Automobiles most likely to save lives
The greatest risk to the lives you love most isn’t a random gunman in the news, a terrorist, or an unexpected sickness. The #1 killer of those ages 1-34 is a “unexpected” automobile related accident. But now it’s “expected” you can take action to protect yourself and your family.
Assuming a loved one isn’t driving drunk or aggressively, the odds are that they will get hit by someone who is. In the rock-paper-scissors of an auto accident, the biggest variable that determines if they are safe or not is the automobile they’re sitting inside when when someone crashes into them. There is a vast difference in the life protecting abilities of different vehicles.
Automobile Basic Safety. All cars have to pass a basic Highway safety (NHTSA) test before they can be on the road. It’s a really, really low threshold. Beyond that basic safety stamp of approval, there is a difference in safety, and it’s not 15-20%. After statistical balancing: 232 dead with a dangerous car, only 13 with a safe car.
Extra Safety. The IIHS is somewhat to safety what Consumer Reports is to reliability. They’re a non-profit insurance organization that puts out information related to auto-safety. Their reports are valuable for the consumer because instead of a salesperson pitching what car or product is reliable or safest, they have massive quantities of data of which vehicle is safest in real world vehicle crashes.
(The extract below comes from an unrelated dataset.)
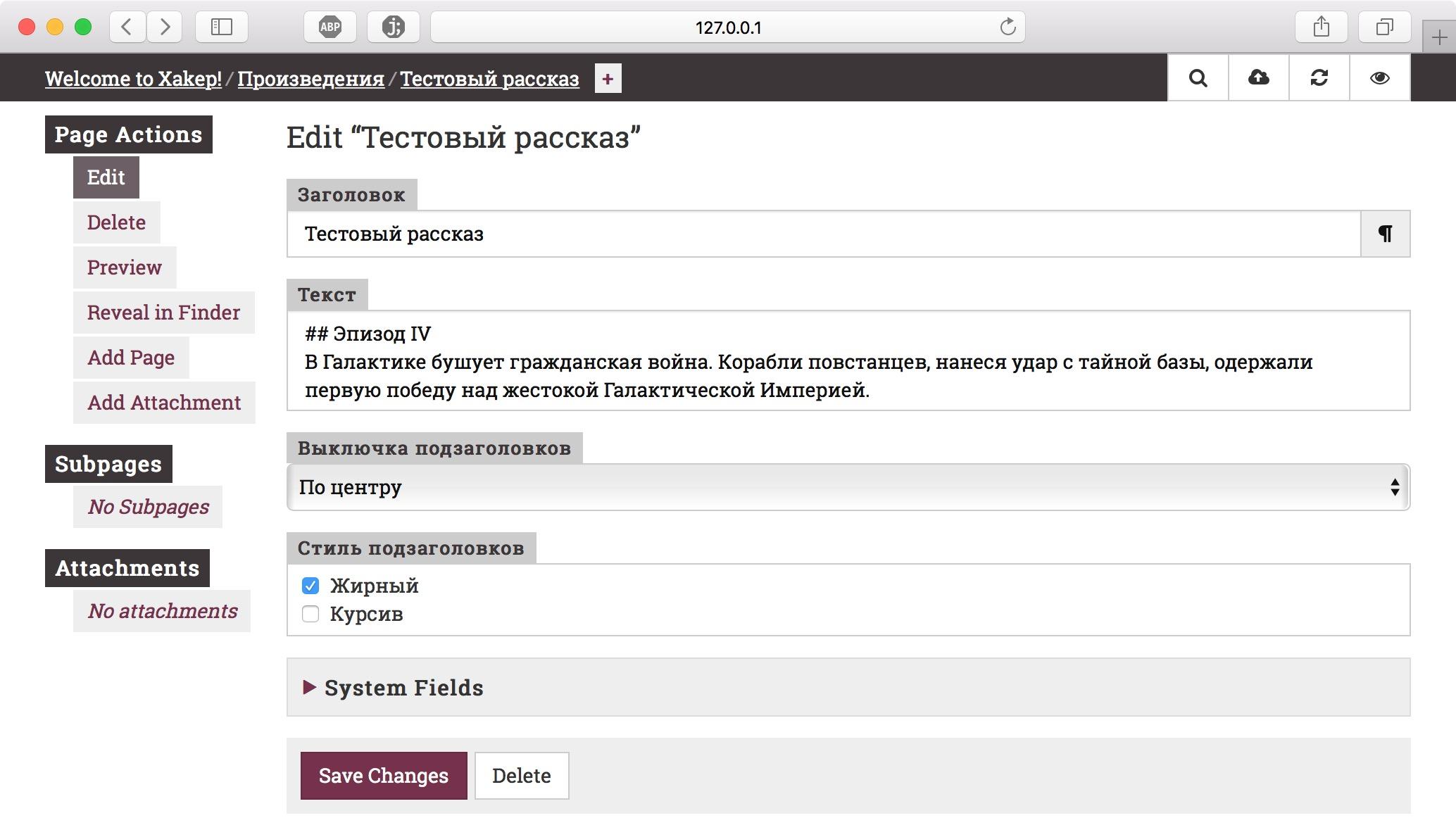The width and height of the screenshot is (1456, 818).
Task: Click the plus icon beside breadcrumb
Action: tap(608, 79)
In one analysis, the IIHS reviewed 125,000 accidents that resulted in fatalities. From the safest vehicle to the most dangerous vehicle, equally certified by the NHTSA, you are 21x more likely to die in a fatal accident. It hurts to even think about, but imagine if your brother or sister died in an auto accident, and you found out later they unknowingly bought the wrong car. Incidently, that “worst” 232-death vehicle is the Chevy Blazer, 2-door version, and my sister had a friend’s friend in high school die in an accident in one.
The Study. It’s a good study. It’s adjusted for sex of the driver (men are 2x more likely, even after making adjustments, to die in accidents? True) and other driver demographics. It’s adjusted for number of vehicles on the road, it uses confidence intervals. If you stare at the numbers for a bit, you see patterns emerge between automakers: Mitsubishi consistently equals more deaths, and certain automakers protects lives better; and, patterns of different brands inside of single automakers: my Avalon is somewhat safer than a Camry, which is somewhat safer than a Corolla.
Incidently, greater mass is a significant increaser of safety (in the rock-papper-sissors of car accidents, large beats small). Intuitive. Although it’s interesting to note that trucks are usually much less safe than SUV’s. That wasn’t intuitive.
Safety Search Engine. The IIHS puts out a safety search engine for determining the safety of different newer vehicles during different years. It’s less useful than the study because it’s much less exact (three categories of good, average, and bad isn’t nearly as good as a precise index, which I like to call the death risk index, which measures degrees of good to bad, which vary enormously), but it still gives critical, real-world based accident and safety ratings. Sometimes, just a year difference in design of a vehicle, or a single additional feature, can make quite a measurable difference in the vehicle’s safety.
In Summary. The highest risk to the person you love most in life is probably an auto accident. It’s easy to focus on gas mileage, reliability, and style and forget about a less tangible criterion, like safety. Remember, if a loved one is in an accident, the probability of their safety is largely based on the automobile they are sitting inside. It also makes sense to focus on the vehicle’s safety abilities like your loved ones lives depend on it beyond just the most basic tests.